Exercise requirements: What is needed is an exact copy of the lines from the one containing "At what coordinates" through the last line of the records below, with no pictures.

━━ Input records ━━

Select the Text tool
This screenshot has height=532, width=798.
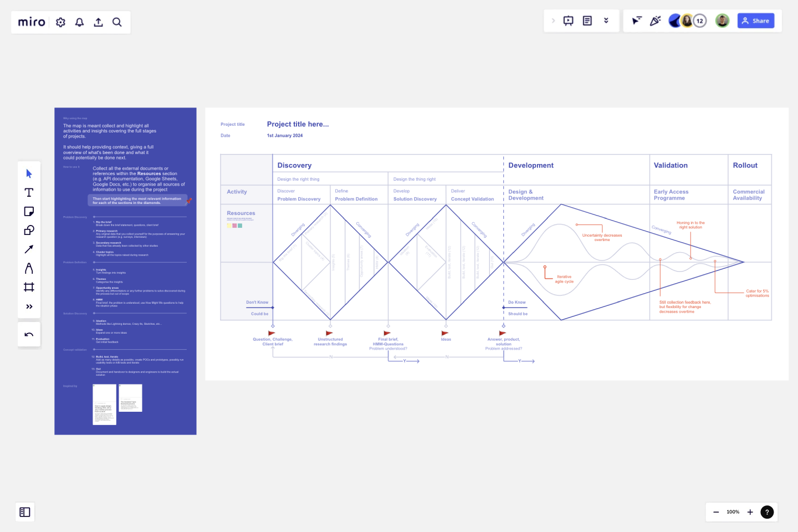29,192
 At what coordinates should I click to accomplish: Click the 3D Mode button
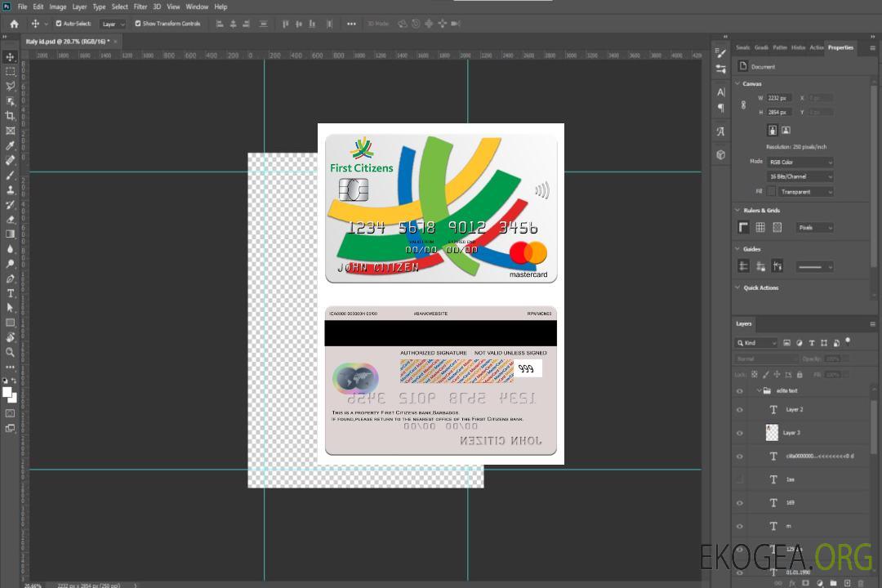coord(378,24)
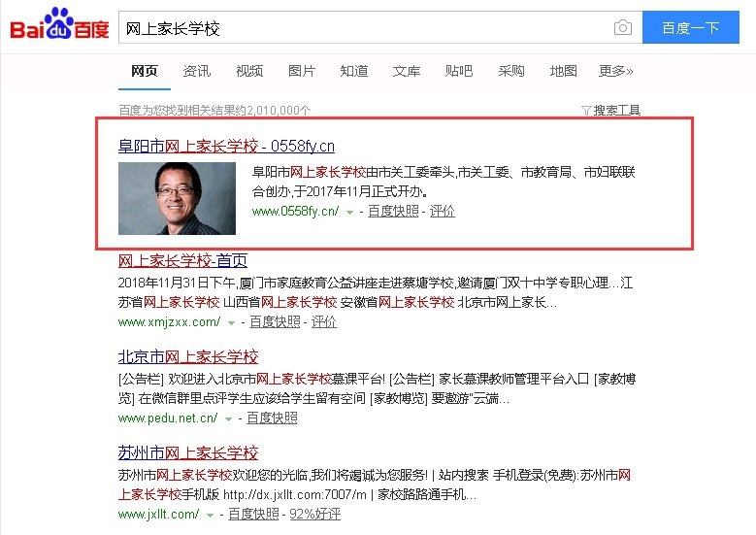This screenshot has width=756, height=535.
Task: Expand the arrow next to www.pedu.net.cn
Action: click(228, 418)
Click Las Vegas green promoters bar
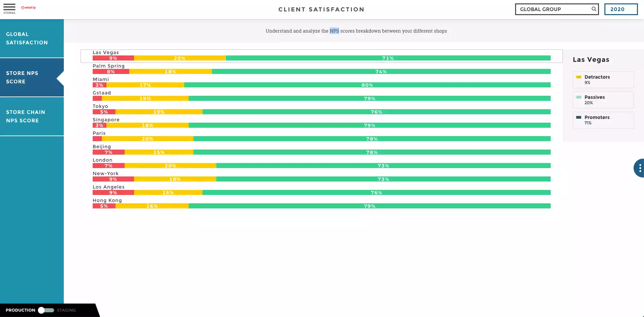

━━━

Answer box:
 At what coordinates should I click to accomplish: Click the 3D Mode button
coord(378,24)
This screenshot has width=756, height=535.
Task: Expand the arrow next to www.pedu.net.cn
Action: click(228, 418)
Click Las Vegas green promoters bar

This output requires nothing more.